**Work instruction:** Reproduce each line of the material exactly as it reads.
⟨
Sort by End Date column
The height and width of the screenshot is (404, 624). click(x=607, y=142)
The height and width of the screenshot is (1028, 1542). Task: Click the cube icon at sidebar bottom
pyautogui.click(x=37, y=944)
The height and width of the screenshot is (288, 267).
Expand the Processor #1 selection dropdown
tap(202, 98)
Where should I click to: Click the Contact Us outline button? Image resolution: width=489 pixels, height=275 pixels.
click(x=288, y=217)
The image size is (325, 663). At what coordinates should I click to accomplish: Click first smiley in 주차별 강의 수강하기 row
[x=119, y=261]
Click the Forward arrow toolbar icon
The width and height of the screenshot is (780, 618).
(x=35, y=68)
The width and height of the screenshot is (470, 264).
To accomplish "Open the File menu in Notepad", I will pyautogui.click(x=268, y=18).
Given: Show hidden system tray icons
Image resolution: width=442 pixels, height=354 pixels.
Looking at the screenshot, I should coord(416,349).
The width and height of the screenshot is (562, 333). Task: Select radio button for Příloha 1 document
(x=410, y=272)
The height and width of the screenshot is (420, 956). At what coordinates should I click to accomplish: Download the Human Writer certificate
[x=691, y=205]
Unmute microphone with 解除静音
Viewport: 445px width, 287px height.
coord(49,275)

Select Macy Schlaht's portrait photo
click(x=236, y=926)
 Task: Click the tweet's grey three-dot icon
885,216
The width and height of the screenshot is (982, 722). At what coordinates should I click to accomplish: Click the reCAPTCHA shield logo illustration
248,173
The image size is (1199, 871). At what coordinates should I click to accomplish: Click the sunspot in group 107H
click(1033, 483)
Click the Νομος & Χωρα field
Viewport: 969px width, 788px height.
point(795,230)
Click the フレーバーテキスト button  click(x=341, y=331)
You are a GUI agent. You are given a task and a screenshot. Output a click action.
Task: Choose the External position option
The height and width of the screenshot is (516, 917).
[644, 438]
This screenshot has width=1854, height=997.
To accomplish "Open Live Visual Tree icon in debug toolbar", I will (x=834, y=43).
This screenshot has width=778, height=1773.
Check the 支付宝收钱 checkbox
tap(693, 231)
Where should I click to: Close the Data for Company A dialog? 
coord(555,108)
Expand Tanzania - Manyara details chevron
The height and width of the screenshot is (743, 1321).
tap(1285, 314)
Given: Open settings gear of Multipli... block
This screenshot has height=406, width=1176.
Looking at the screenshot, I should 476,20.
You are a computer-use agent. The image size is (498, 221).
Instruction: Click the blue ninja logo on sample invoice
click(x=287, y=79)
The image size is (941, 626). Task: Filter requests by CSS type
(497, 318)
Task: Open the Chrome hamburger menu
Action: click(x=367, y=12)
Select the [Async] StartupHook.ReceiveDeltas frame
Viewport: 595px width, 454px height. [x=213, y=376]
⟩
**Solution below:**
Sort by End Date column
The height and width of the screenshot is (404, 624). click(x=607, y=142)
The height and width of the screenshot is (1028, 1542). Task: Click the cube icon at sidebar bottom
pyautogui.click(x=37, y=944)
The height and width of the screenshot is (288, 267).
Expand the Processor #1 selection dropdown
tap(202, 98)
Where should I click to: Click the Contact Us outline button? Image resolution: width=489 pixels, height=275 pixels.
click(x=288, y=217)
The image size is (325, 663). At what coordinates should I click to accomplish: Click first smiley in 주차별 강의 수강하기 row
[x=119, y=261]
Click the Forward arrow toolbar icon
The width and height of the screenshot is (780, 618).
(x=35, y=68)
The width and height of the screenshot is (470, 264).
To accomplish "Open the File menu in Notepad", I will pyautogui.click(x=268, y=18).
Given: Show hidden system tray icons
Image resolution: width=442 pixels, height=354 pixels.
Looking at the screenshot, I should coord(416,349).
The width and height of the screenshot is (562, 333). Task: Select radio button for Příloha 1 document
(x=410, y=272)
The height and width of the screenshot is (420, 956). At what coordinates should I click to accomplish: Download the Human Writer certificate
[x=691, y=205]
Unmute microphone with 解除静音
Viewport: 445px width, 287px height.
coord(49,275)

Select Macy Schlaht's portrait photo
click(x=236, y=926)
 Task: Click the tweet's grey three-dot icon
885,216
The width and height of the screenshot is (982, 722). At what coordinates should I click to accomplish: Click the reCAPTCHA shield logo illustration
248,173
The image size is (1199, 871). At what coordinates should I click to accomplish: Click the sunspot in group 107H
click(1033, 483)
Click the Νομος & Χωρα field
Viewport: 969px width, 788px height.
point(795,230)
Click the フレーバーテキスト button  click(x=341, y=331)
You are a GUI agent. You are given a task and a screenshot. Output a click action.
Task: Choose the External position option
The height and width of the screenshot is (516, 917).
[644, 438]
This screenshot has width=1854, height=997.
To accomplish "Open Live Visual Tree icon in debug toolbar", I will (x=834, y=43).
This screenshot has width=778, height=1773.
Check the 支付宝收钱 checkbox
tap(693, 231)
Where should I click to: Close the Data for Company A dialog? 
coord(555,108)
Expand Tanzania - Manyara details chevron
The height and width of the screenshot is (743, 1321).
tap(1285, 314)
Given: Open settings gear of Multipli... block
This screenshot has height=406, width=1176.
Looking at the screenshot, I should 476,20.
You are a computer-use agent. The image size is (498, 221).
Instruction: Click the blue ninja logo on sample invoice
click(x=287, y=79)
The image size is (941, 626). Task: Filter requests by CSS type
(497, 318)
Task: Open the Chrome hamburger menu
Action: click(x=367, y=12)
Select the [Async] StartupHook.ReceiveDeltas frame
Viewport: 595px width, 454px height. [x=213, y=376]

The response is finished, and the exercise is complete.